Public transportation is unavailable in most of Israel from sundown Friday to nightfall on Saturday, when observant Jews refrain from work and operating machinery.
Supreme Court Justice Hanan Melcer, who heads the elections committee, issued an injunction preventing Labor from providing transportation without charge until further notice ahead of elections on April 9, saying it amounted to campaign activity. He gave Labor and party leader Avi Gabbay until Monday to file a response.
The ruling came in response to a petition filed by the ultra-Orthodox Shas party, which opposes public transportation on the Sabbath, alleging the free bus was a prohibited campaign gift.

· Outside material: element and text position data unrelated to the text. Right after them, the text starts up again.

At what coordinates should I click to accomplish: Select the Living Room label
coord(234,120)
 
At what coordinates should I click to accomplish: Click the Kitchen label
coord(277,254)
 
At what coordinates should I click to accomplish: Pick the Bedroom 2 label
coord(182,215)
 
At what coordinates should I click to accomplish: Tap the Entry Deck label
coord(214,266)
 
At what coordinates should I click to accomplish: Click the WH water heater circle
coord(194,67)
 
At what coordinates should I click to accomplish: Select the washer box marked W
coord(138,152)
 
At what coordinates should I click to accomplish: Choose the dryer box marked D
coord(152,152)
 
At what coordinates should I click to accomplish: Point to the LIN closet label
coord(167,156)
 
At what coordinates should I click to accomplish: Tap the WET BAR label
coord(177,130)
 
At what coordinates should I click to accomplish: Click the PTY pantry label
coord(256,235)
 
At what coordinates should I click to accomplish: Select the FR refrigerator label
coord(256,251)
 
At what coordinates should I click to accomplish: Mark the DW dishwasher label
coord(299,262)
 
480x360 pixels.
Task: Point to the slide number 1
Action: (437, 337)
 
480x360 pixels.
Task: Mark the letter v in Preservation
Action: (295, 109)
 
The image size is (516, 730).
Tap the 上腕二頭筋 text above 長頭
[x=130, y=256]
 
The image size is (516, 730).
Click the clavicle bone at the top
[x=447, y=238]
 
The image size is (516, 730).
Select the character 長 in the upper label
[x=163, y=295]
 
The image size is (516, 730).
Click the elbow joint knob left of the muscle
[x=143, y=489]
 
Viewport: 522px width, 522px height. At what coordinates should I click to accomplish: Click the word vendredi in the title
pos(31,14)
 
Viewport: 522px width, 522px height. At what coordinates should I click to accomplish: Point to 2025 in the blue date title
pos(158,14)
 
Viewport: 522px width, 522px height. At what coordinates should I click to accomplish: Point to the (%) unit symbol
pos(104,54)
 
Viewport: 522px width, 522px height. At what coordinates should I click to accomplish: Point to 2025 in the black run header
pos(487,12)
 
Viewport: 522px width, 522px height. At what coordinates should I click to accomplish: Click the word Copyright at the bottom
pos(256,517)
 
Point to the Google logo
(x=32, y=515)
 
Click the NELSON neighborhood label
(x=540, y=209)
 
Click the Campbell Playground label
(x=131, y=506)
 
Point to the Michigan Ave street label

“Mr. Gabbay, please think again about the holiness of Shabbat and respecting the tradition you grew up with in your father’s home. Don’t turn Shabbat into a cheap campaign tool,” Shas leader and Interior Minister Aryeh Deri wrote on Twitter following the ruling.
Hitting back at Deri, Gabbay vowed to push for public transportation on Shabbat and said it would be one of Labor’s main campaign planks.
“We won’t allow Shas to determine there is no public transportation on Shabbat. On April 10, we will also change this,” he said in a statement.
Labor had written on its Facebook page Friday morning that the “Shabbat bus” would first operate in Rishon Lezion and then in other cities across the country on future weekends.
Shas’s petition to stop Labor from operating the bus comes after it recently criticized Israel Resilience leader Benny Gantz for calling for public transportation on Shabbat, saying in a play on the party’s slogan “Israel before everything” that it would put “Judaism before everything.”
Lawmakers from Shas have also protested against last week’s launch of a public bus line in the northern city of Tiberias.